Division of General Internal Medicine, Department of Internal Medicine, Carver College of Medicine, University of Iowa, Iowa City, IA, USA.
Center for Access and Delivery Research and Evaluation, Iowa City Veterans Affairs Medical Center, Iowa City, IA, USA.
J Gen Intern Med. 2021 Oct;36(10):3031-3039. doi: 10.1007/s11606-021-06712-w. Epub 2021 Apr 26.
The Centers for Medicare & Medicaid Services (CMS) use hospital readmissions as a performance metric to incentivize hospital care for acute conditions including pneumonia. However, there are limitations to using readmission alone as a hospital performance metric.
To characterize 30-day risk-standardized home time (RSHT), a novel patient-centered post-discharge performance metric for acute pneumonia hospitalizations in Medicare patients, and compare hospital rankings based on this metric with mortality and readmissions.
Retrospective, cohort study.
A cohort of Medicare fee-for-service beneficiaries admitted between January 01, 2015 and November 30, 2017.
None.
Risk-standardized hospital-level home time within 30 days of discharge was evaluated as a novel performance metric. Multilevel regression models were used to calculate hospital-level estimates and rank hospitals based on RSHT, readmission rate (RSRR), and mortality rate (RSMR).
A total of 1.7 million pneumonia admissions admitted to one of the 3116 hospitals were eligible for inclusion. The median 30-day RSHT was 20.5 days (interquartile range: 18.9-21.9 days; range: 5-29 days). Hospital-level characteristics such as case volume, bed size, for-profit ownership, rural location of the hospital, teaching status, and participation in the bundled payment program were significantly associated with home time. We found a modest, inverse correlation of RSHT with RSRR (rho: -0.233, p< 0.0001) and RSMR (rho: -0.223, p< 0.0001) for pneumonia. About 1/3rd of hospitals were reclassified as high performers based on their RSHT metric compared with the rank on their RSRR and RSMR metrics.

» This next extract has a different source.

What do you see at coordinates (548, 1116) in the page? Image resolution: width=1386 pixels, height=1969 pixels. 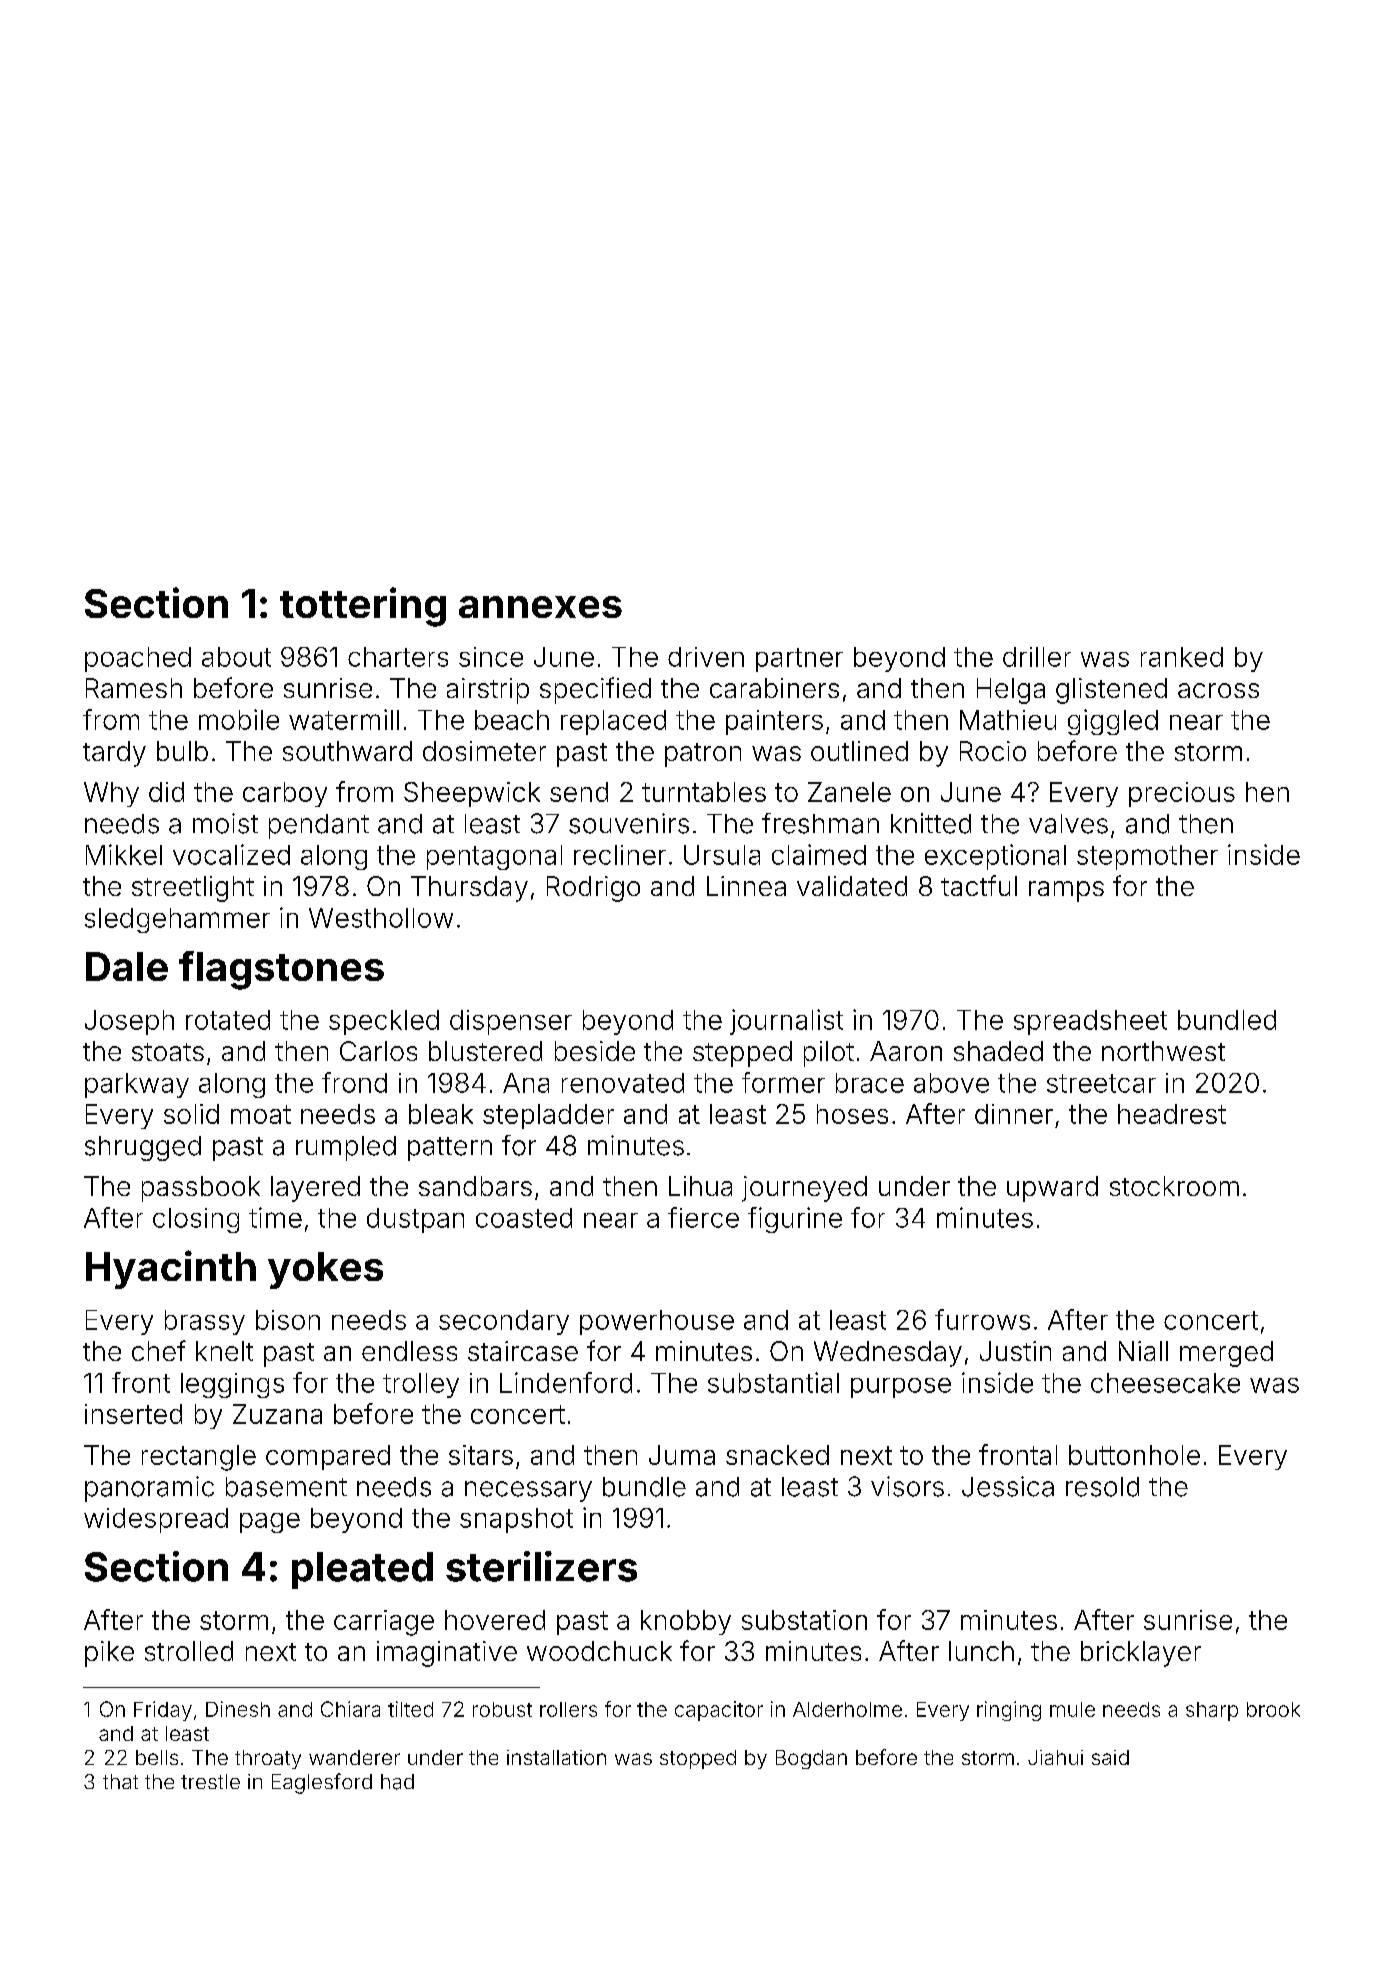 I see `stepladder` at bounding box center [548, 1116].
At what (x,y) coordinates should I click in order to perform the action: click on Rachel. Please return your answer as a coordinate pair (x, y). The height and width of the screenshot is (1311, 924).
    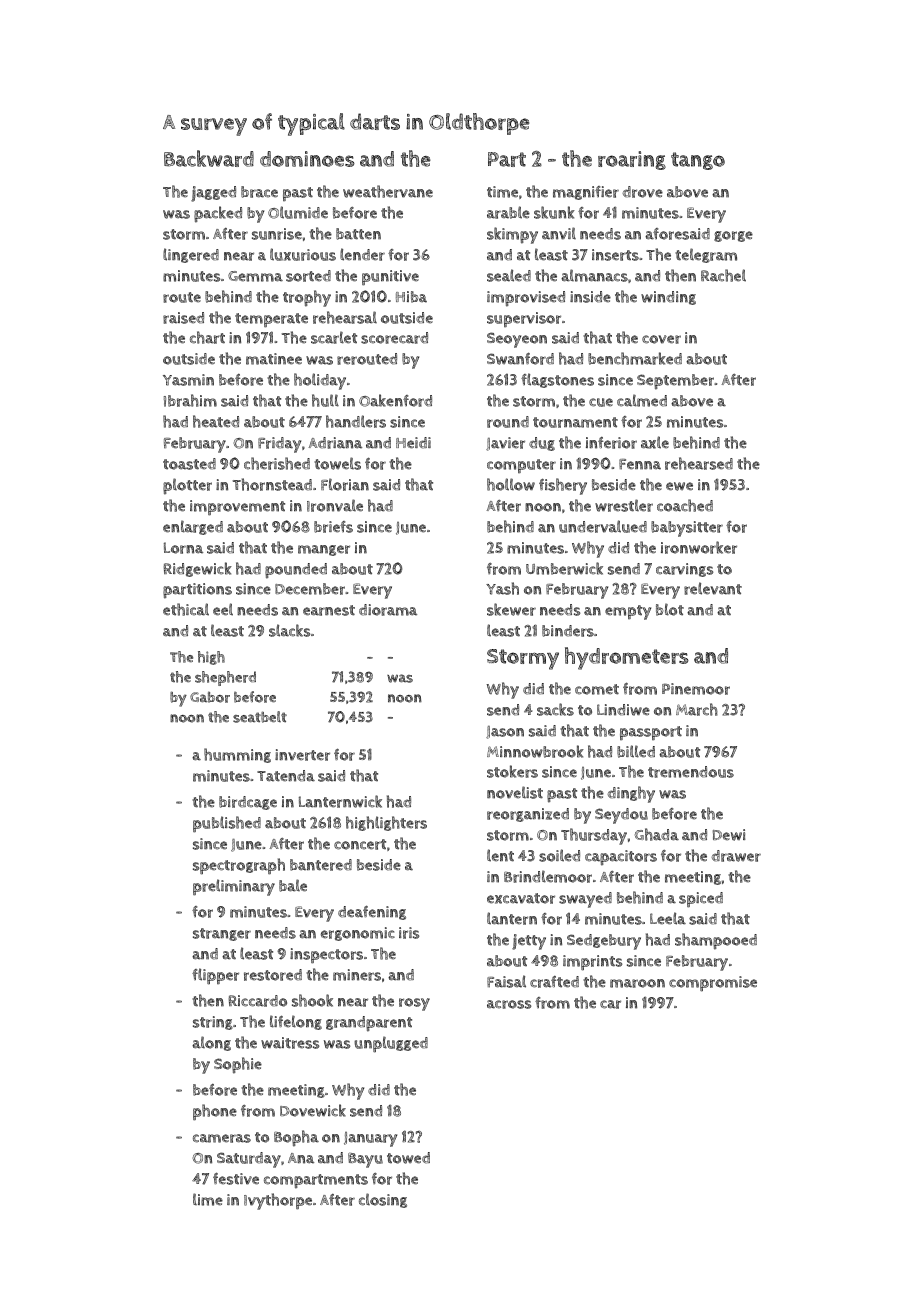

Home time is a novel, patient-centered, hospital-level metric that can be easily calculated using claims data and accounts for mortality, readmission to an acute care facility, and admission to a skilled nursing facility or long-term care facility after discharge. Utilization of this patient-centered metric could have policy implications in assessing hospital performance on delivery of healthcare to pneumonia patients.
医疗保险和医疗补助服务中心(CMS)将医院再入院率作为激励医院治疗急性疾病(包括肺炎)的绩效指标。然而,仅使用再入院率作为医院绩效指标存在一定的局限性。
描述 30 天风险标准化出院后居家时间(RSHT),这是一种用于衡量 Medicare 患者急性肺炎住院患者出院后表现的新型以患者为中心的指标,并将基于该指标的医院排名与死亡率和再入院率进行比较。
回顾性队列研究。
纳入了 2015 年 1 月 1 日至 2017 年 11 月 30 日期间 Medicare 按服务收费受益人的队列。
无。
将出院后 30 天内的风险标准化医院居家时间评估为一种新的绩效指标。使用多水平回归模型计算医院水平的估计值,并根据 RSHT、再入院率(RSRR)和死亡率(RSMR)对医院进行排名。
共有 170 万例肺炎住院患者符合纳入标准,其中 3116 家医院中的 1.7 万家医院有资格入选。30 天 RSHT 的中位数为 20.5 天(四分位距:18.9-21.9 天;范围:5-29 天)。医院水平的特征,如病例量、床位数、营利性所有权、医院所在地的农村位置、教学地位和参与捆绑支付计划,与出院后居家时间显著相关。我们发现,RSHT 与 RSRR(rho:-0.233,p<0.0001)和 RSMR(rho:-0.223,p<0.0001)呈适度的反比关系。大约有 1/3 的医院根据 RSHT 指标被重新归类为表现良好的医院,而不是根据 RSRR 和 RSMR 指标进行排名。
居家时间是一种新颖的、以患者为中心的医院水平指标,可通过索赔数据轻松计算,并考虑到死亡率、急性护理设施再入院以及出院后入住康复设施或长期护理设施的情况。使用这种以患者为中心的指标可能会对评估医院为肺炎患者提供医疗服务的绩效产生政策影响。